The lease provides “[a]ll notices required . . . by . . . applicable law shall be in writing and may be delivered in person (by hand or by courier) or may be sent by regular . . . mail . . . and shall be deemed sufficiently given if served in a manner specified in this Paragraph 23. . . . upon Lesee’s taking possession of the Premises, the Premises shall constitute the Lessee’s address for notice.” (Compl. Ex. 1, § 23.1.) Defendant admits “[t]he Three Day Notice to Pay, . . . was left at the Premises with someone other than Defendant on January 5, and mailed the same day.” (Reply at 6:26-28.) Defendant notes paragraph 10.a.(2) alleges the mailing was to Defendant’s residence. (Reply at 7:8-11.) However, Exhibit 3 to the complaint demonstrates the notices were served by mail to Defendant at the premises and the exhibit controls. (Barnett v. Fireman's Fund Ins. Co. (2001) 90 Cal.App.4th 500, 505 (“to the extent the factual allegations conflict with the content of the exhibits to the complaint, we rely on and accept as true the contents of the exhibits.”).) Accordingly, the complaint demonstrates proper service under the lease and the demurrer cannot be sustained on this basis.

 

The Complaint is Not Fatally Uncertain

 

Defendant also contends the complaint is uncertain as to the damages claimed as the complaint seeks $707,897 in damages, the fair rental value of the premises at $1,398.00 per day, and that the Notice to Pay indicated $167,724 was due. (Dem. at 14:13-26; Reply at 7:16-8:3.) Defendant does not cite any authority that a demurrer for uncertainty may be sustained on this basis.
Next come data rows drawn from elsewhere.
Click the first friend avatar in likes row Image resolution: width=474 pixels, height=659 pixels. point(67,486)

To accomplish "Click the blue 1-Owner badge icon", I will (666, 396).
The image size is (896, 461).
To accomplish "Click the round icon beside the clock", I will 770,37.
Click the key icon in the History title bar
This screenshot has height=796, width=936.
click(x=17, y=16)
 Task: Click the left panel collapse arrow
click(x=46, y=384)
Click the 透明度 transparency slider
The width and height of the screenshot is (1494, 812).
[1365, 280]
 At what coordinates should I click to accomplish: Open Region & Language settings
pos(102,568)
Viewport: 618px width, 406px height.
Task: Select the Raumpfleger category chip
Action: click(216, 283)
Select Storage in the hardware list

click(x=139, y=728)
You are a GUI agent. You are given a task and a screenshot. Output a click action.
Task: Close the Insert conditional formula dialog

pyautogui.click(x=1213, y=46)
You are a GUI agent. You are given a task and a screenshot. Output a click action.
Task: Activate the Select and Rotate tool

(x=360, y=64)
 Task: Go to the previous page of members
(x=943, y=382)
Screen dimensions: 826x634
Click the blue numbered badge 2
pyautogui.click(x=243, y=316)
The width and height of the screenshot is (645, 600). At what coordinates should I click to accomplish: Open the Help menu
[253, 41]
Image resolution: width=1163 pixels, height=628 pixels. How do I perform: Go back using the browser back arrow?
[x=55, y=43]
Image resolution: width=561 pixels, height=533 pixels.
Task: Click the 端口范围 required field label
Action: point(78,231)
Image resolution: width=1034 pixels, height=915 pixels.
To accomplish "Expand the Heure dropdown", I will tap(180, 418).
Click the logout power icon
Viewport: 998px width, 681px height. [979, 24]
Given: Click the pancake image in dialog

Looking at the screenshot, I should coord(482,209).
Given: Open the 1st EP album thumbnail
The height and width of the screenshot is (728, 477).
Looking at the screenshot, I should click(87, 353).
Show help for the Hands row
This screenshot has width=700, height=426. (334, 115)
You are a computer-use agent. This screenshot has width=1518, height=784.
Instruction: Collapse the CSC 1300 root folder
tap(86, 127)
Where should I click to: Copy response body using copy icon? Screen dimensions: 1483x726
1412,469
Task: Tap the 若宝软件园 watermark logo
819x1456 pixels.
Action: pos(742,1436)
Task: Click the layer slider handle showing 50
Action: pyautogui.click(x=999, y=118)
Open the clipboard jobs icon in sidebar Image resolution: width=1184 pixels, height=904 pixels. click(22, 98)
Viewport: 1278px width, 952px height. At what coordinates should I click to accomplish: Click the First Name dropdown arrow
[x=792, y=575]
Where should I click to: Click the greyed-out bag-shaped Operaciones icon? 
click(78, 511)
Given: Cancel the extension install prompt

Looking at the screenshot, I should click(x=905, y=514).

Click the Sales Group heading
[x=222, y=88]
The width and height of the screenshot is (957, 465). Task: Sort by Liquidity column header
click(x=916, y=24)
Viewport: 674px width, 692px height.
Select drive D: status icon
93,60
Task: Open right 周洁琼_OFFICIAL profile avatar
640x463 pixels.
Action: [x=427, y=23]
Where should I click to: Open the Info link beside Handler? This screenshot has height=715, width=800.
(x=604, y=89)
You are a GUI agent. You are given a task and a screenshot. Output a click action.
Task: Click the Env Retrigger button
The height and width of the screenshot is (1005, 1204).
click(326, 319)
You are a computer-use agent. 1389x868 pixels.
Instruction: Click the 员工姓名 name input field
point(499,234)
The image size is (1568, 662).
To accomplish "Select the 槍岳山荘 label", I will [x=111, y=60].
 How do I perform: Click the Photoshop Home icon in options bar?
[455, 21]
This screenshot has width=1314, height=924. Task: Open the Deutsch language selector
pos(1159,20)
Moreover, the allegations are not fatally uncertain. Plaintiff seeks to recover holdover damages of $1,398.00 per day and the 3-day notice only included rental periods between October 1, 2021 and January 31, 2022. That Plaintiff did not allege “how $707,897 claimed as owed . . . is calculated” does not render the complaint uncertain. (Bacon v. Wahrhaftig (1950) 97 Cal.App.2d 599, 605 (“a demurrer for uncertainty is not intended to reach the failure to incorporate sufficient facts in the pleading.”).) Additionally, Defendant’s other alleged ambiguities or uncertainties involve immaterial allegations related to the inapplicable Covid-19 relief statutes. (Mot. at 15:1-14; Reply at 8:4-18.) “Demurrer for uncertainty does not lie as to immaterial matter.” (Dumm v. Pacific Valves (1956) 146 Cal.App.2d 792, 799.) The Court does not find the complaint fatally uncertain and the demurrer shall not sustained on this basis.